Nationalgeographic.co.id – Seppuku atau hara-kiri adalah ritual bunuh diri yang menjadi populer dalam sejarah Kekaisaran Jepang. Ritual ini dimulai pada abad ke-12 selama periode Kamakura (1185-1333), ketika kelas samurai menjadi terkenal. Lalu, bagaimana seppuku berpengaruh terhadap budaya modern Jepang?
Seppuku berasal dari istilah Jepang yang secara harfiah diterjemahkan sebagai "memotong perut" atau "membuang usus". Ritual kompleks ini sering digunakan dalam kasus kekalahan, kehilangan kehormatan, atau sebagai hukuman mati.
Untuk sepenuhnya memahami pentingnya seppuku, seseorang harus menyelidiki asal-usulnya, perkembangannya, dan tanda tak terhapuskan yang ditinggalkannya di lanskap budaya Jepang.
Bentuk bunuh diri yang diritualkan ini pada awalnya merupakan sarana bagi samurai Kekaisaran Jepang untuk memulihkan kehormatan mereka setelah melakukan pelanggaran atau gagal dalam tugasnya.
Seppuku juga digunakan sebagai sarana untuk menghindari penangkapan oleh pasukan musuh, memastikan kehormatan seseorang tetap utuh bahkan dalam kekalahan.
Dalam situasi yang ideal, seppuku dilakukan dengan ketelitian dan perhatian yang sama seperti upacara minum teh, mengikuti beberapa langkah konkret dan dengan simbolisme yang telah ditetapkan sebelumnya yang sangat penting.
Pelaku bunuh diri, yang tidak selalu harus menjadi tahanan, mengenakan kimono putih dan duduk dalam posisi tradisional di depan orang yang berwenang. Biasanya tuannya atau siapa pun yang menjatuhkan hukuman mati.
Tindakan seppuku melibatkan seorang samurai Kekaisaran Jepang yang membelah perutnya, biasanya dari kiri ke kanan, dengan pisau pendek yang dikenal sebagai tantō.
Dalam beberapa kasus, samurai kemudian akan membuat sayatan ke atas, yang menyebabkan kematian yang cepat dan menyakitkan.

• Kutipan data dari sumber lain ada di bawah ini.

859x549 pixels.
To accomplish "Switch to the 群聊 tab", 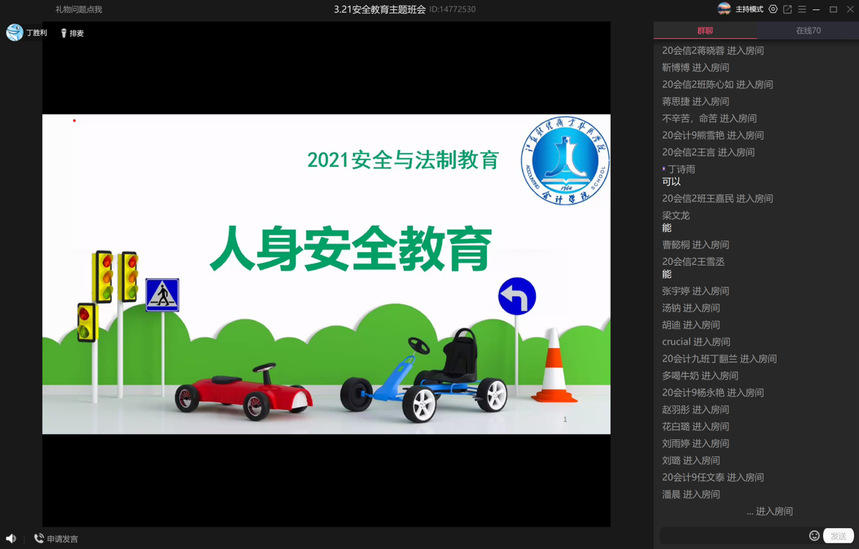I will pos(705,30).
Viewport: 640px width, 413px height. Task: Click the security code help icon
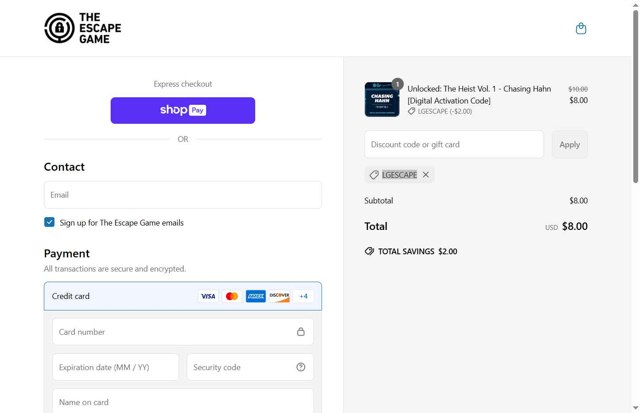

Seorang teman terpercaya atau sesama samurai, yang dikenal sebagai kaishakunin, sering berdiri untuk memberikan pemenggalan cepat, meringankan penderitaan individu dan memastikan kematian yang bermartabat.
Biasanya, orang yang dipercaya oleh pelaku bunuh diri akan berdiri di belakangnya dan memenggalnya dengan satu pukulan katana untuk mengakhiri penderitaannya. Hal ini juga dianggap sebagai tindakan belas kasihan, hadiah terakhir atas keberanian yang ditunjukkan dalam melakukan seppuku.
Di sebelah kirinya, dia akan minum sake terakhir (minuman beralkohol khas Jepang), diizinkan untuk membuat permohonan terakhir atau menulis puisi perpisahan, dan diberi senjata untuk mengakhiri hidupnya sendiri.